Alexandre Bissonnette, 27, is facing six first-degree murder charges and five charges of attempted murder. He is alleged to have committed the crimes with a restricted firearm.
Charged at the Quebec City courthouse Monday evening, Bissonnette entered no plea. He will remain in police custody until his next hearing on Feb. 21.
Wearing a white jumpsuit and handcuffed, the accused looked down throughout the procedings, staring at his feet.
"It's an ongoing investigation but as of now the only charges that could be laid were those that were laid," said Crown prosecutor Thomas Jacques.
The RCMP said additional terrorism related charges may be recommended in the future.
The 11 charges come as police are working to paint a picture of the suspect.
They believe Bissonnette walked into the Quebec Islamic Cultural Centre and gunned down men gathered for evening prayers as the women and children upstairs managed to escape.
From the Cap-Rouge area of Quebec City, Bissonnette is a 27-year-old Université Laval student. The university confirmed that the man studied social sciences at the school, pursuing an undergraduate degree in political science. The school said the suspect has now been banned from studying there.
Héma-Québec also confirmed that Bissonnette worked for them.
"As an organization whose primary mission is dedicated to the gift of life, these events have sent a shock wave through the organization," a news release stated.
Bissonnette was in the Canadian cadet program between 2002 and 2004. Cadets are not members of the Canadian Armed Forces and do not receive military training, the organization said.
Bissonnette had a twin brother, and neighbours said he came from a nice family, but that the two often kept to themselves.
The suspect was known on some online forums and social media pages for trolling: posting xenophobic, anti-feminist, extreme right-wing rhetoric.
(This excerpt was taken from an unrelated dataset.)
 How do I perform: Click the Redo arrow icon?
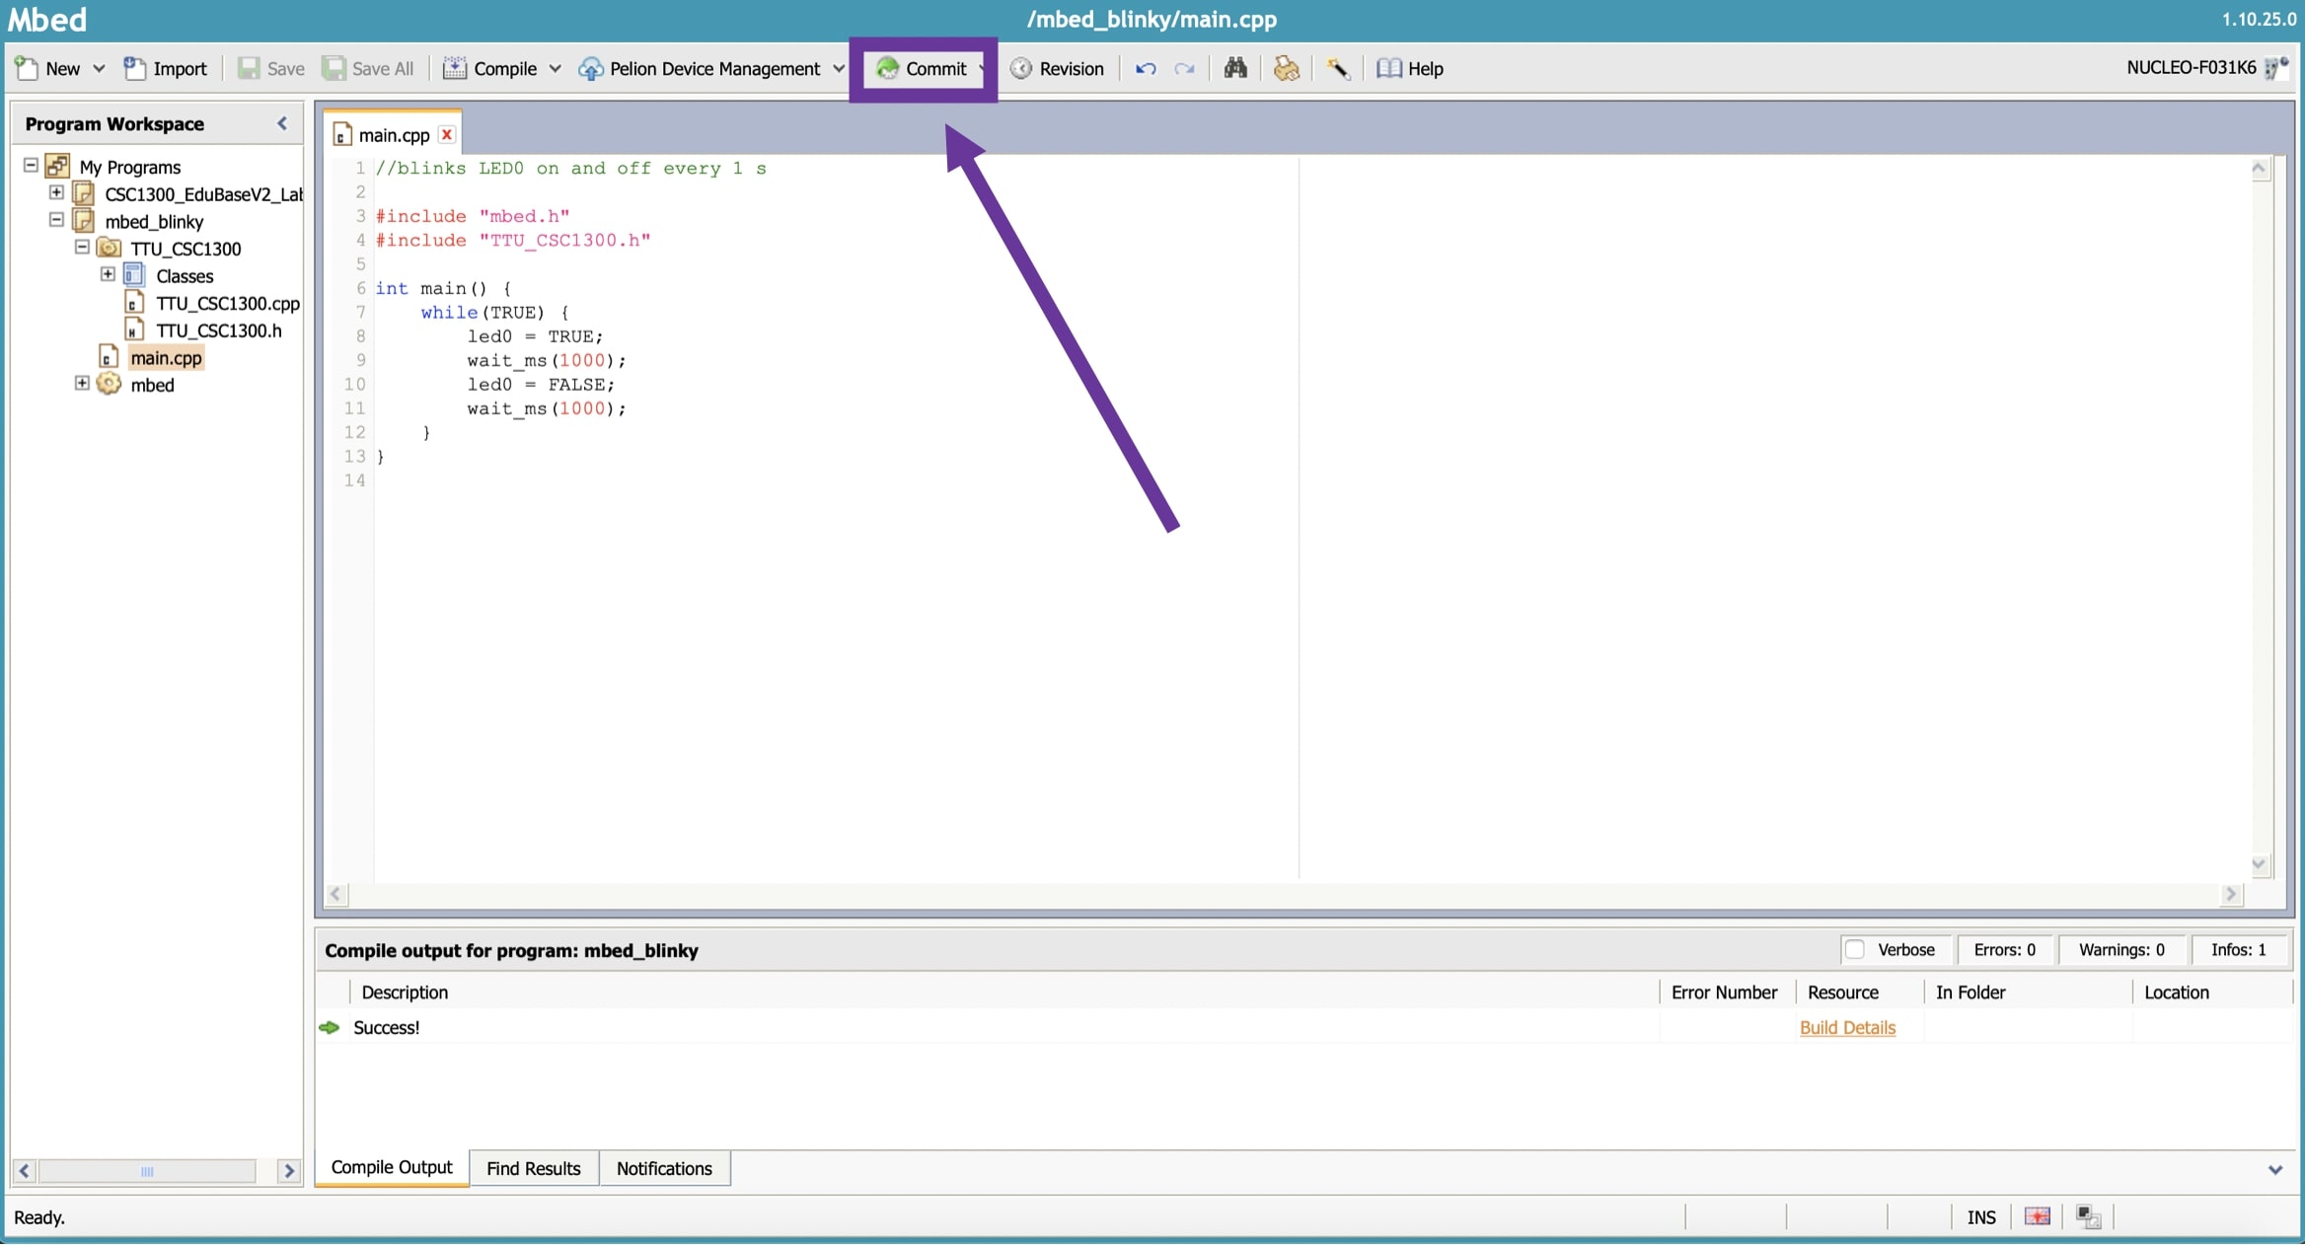1184,68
Bissonnette often made hateful comments online, said Francois Deschamps, who runs a web group called Bienvenue au refugies (Welcome Refugees).
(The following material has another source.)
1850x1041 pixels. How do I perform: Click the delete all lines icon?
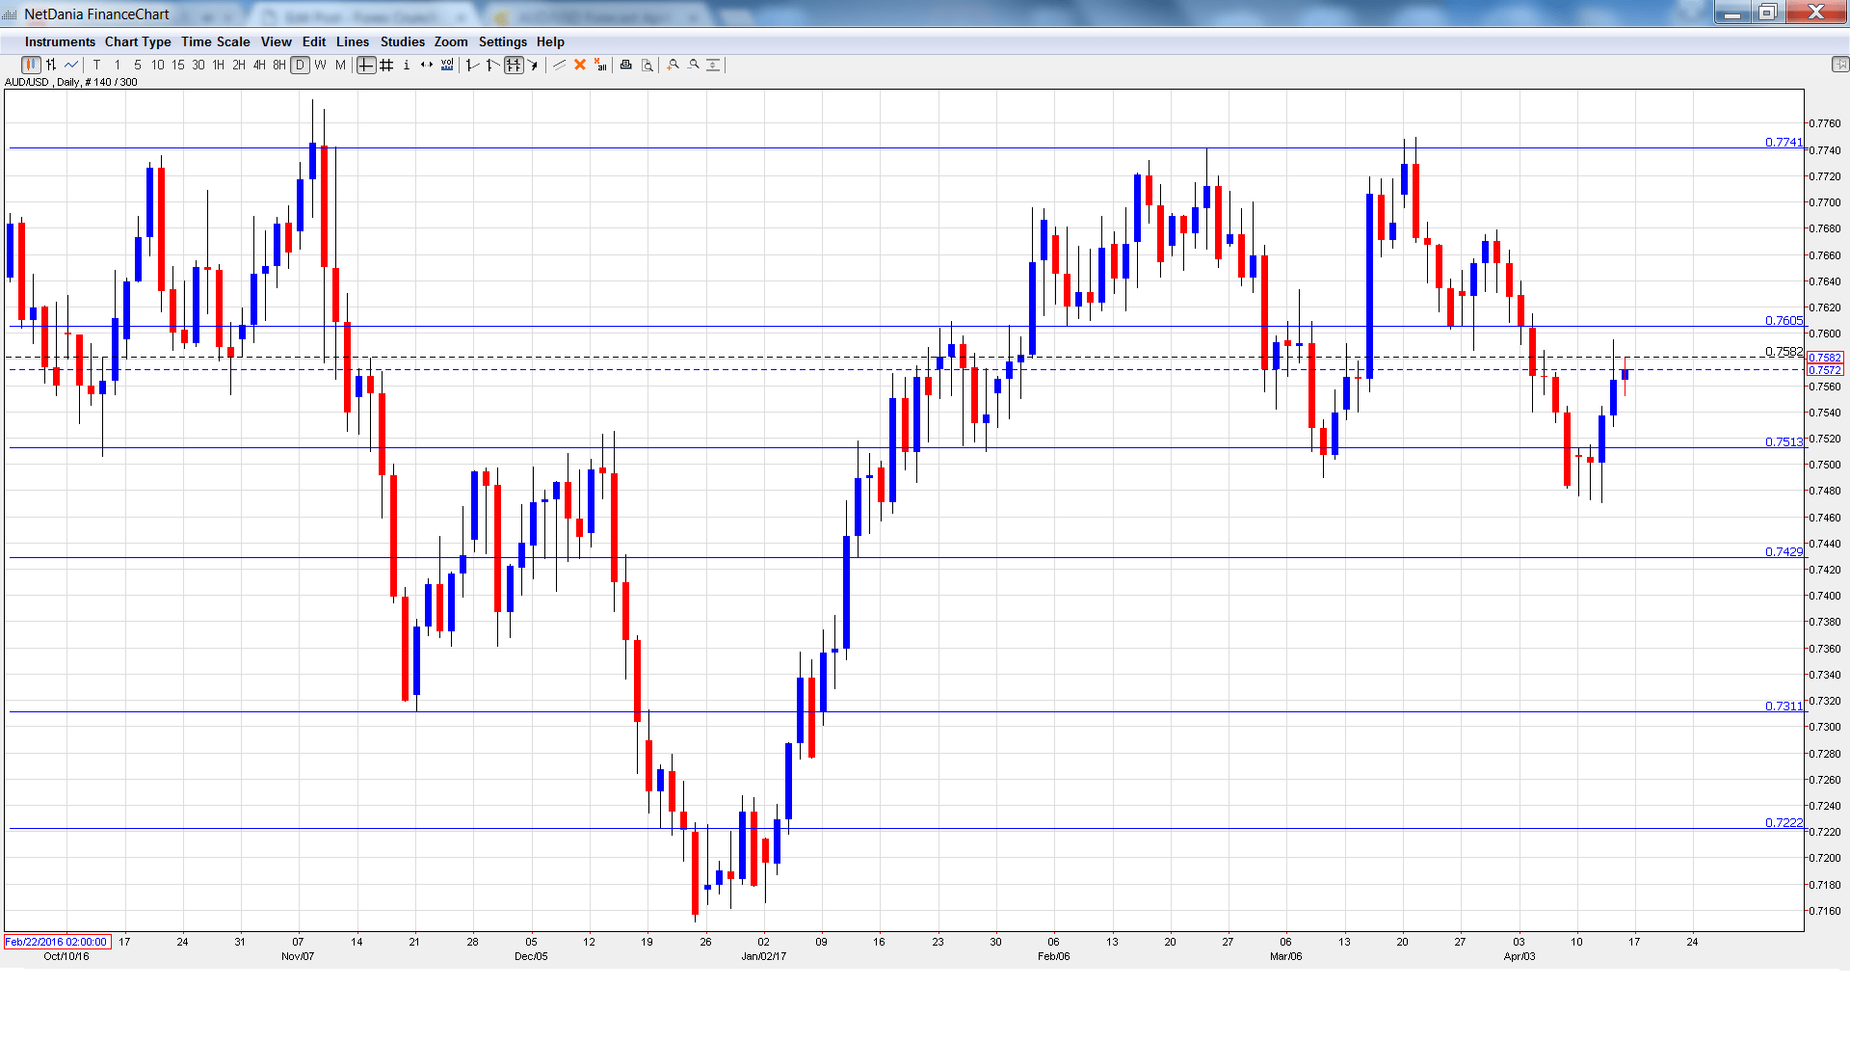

"It's with pain and anger that we learn the identity of terrorist Alexandre Bissonnette, unfortunately known to many activists in Quebec for taking nationalist, pro-Le Pen and anti-feminist positions at Laval University and on social media," Deschamps wrote on the group's page.
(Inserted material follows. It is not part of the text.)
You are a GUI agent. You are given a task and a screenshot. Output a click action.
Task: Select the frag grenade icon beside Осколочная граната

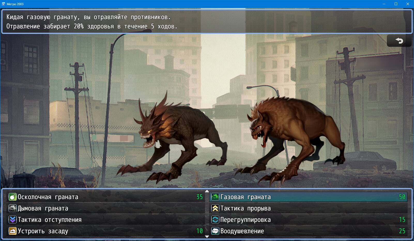12,197
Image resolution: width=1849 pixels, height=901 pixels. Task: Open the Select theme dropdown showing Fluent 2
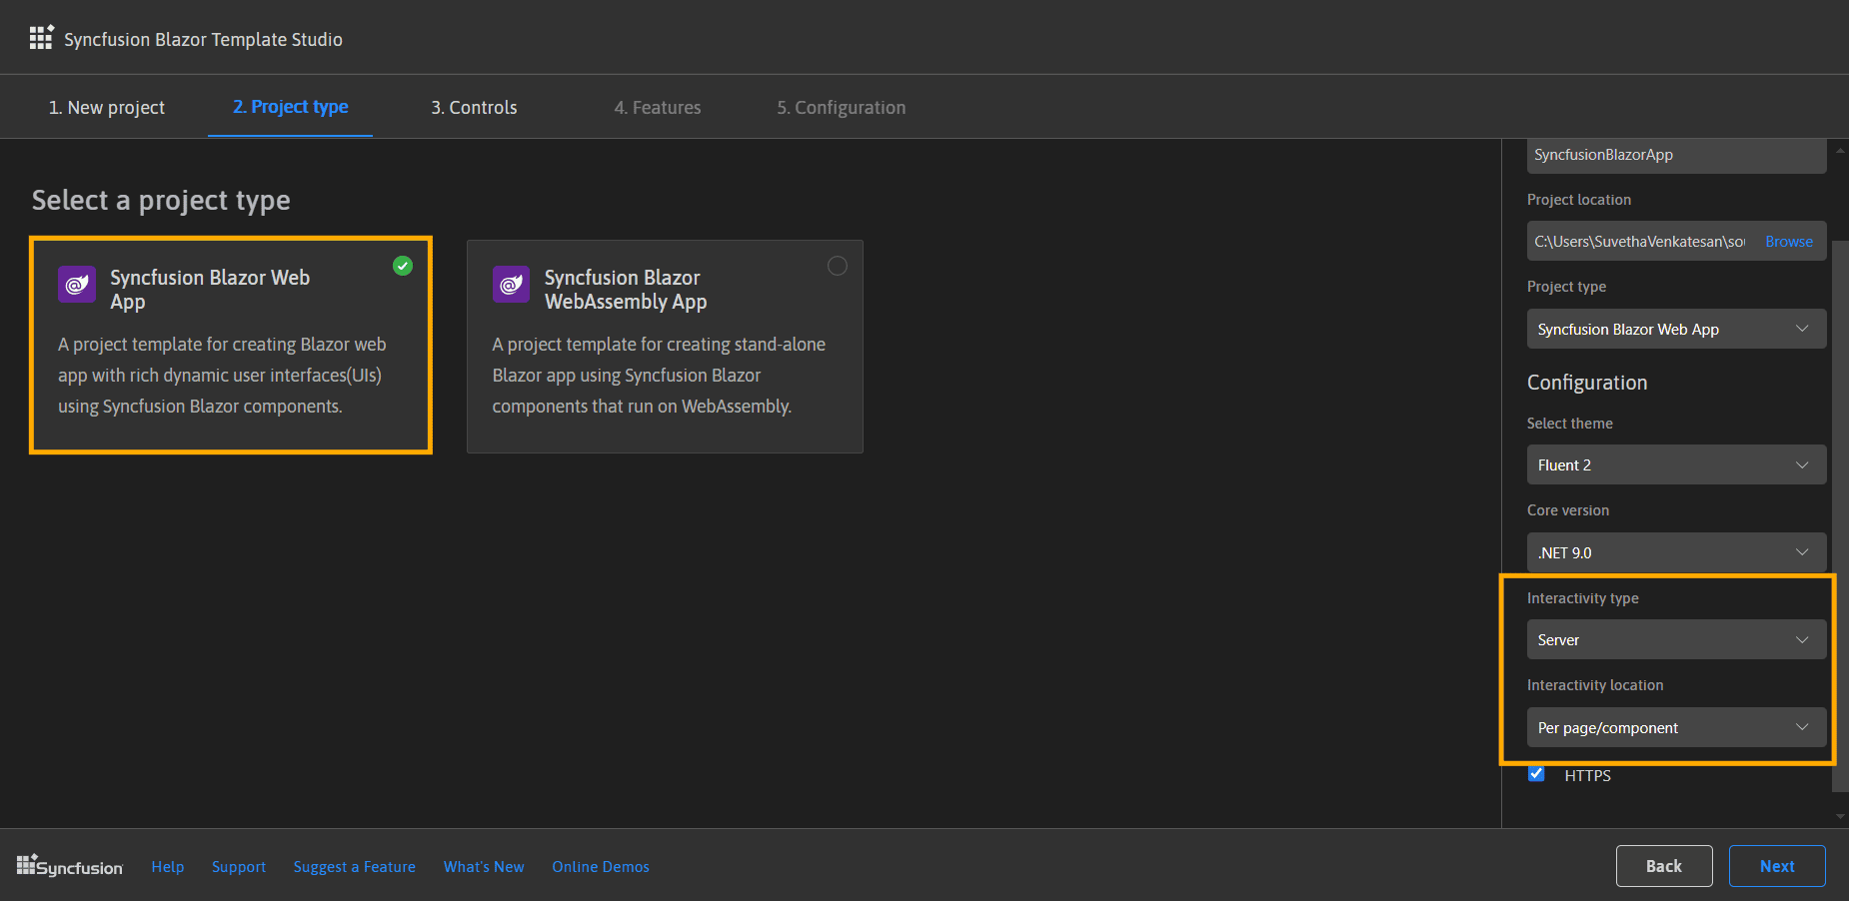[1676, 463]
Bissonnette's Facebook profile, which has been taken down, showed that he "liked" U.S. President Donald Trump, French politician Marine Le Pen, the separatist Parti Quebecois and the Israeli armed forces. Le Pen is known for her anti-Muslim, anti-immigrant ideology.
The U.S.-based Site Intelligence Group called it "unlikely" that Bissonnette had any Jihadi ties in light of the postings, The Canadian Press reported.
Michel Kingma-Lord, who grew up with Bissonnette, described him as “kindhearted, generous and thoughtful.”
“He was always courteous and respectful and never had any hate speech or rants either on social media or in person,” he told CTV Montreal. “The Cap-Rouge community is in shock because we all know each other and we would all help each other if someone ever needed help. The common thread is, ‘How did we not see this or what could we have done to help?’ We are all sending love to the victims and their families.”
Kingma-Lord added that it was also important to think of the suspect’s family.
“They are also victims in this ordeal. We must send out support and love their way because they will also need our help. This cannot be easy for any family to bear and we must be united and strong."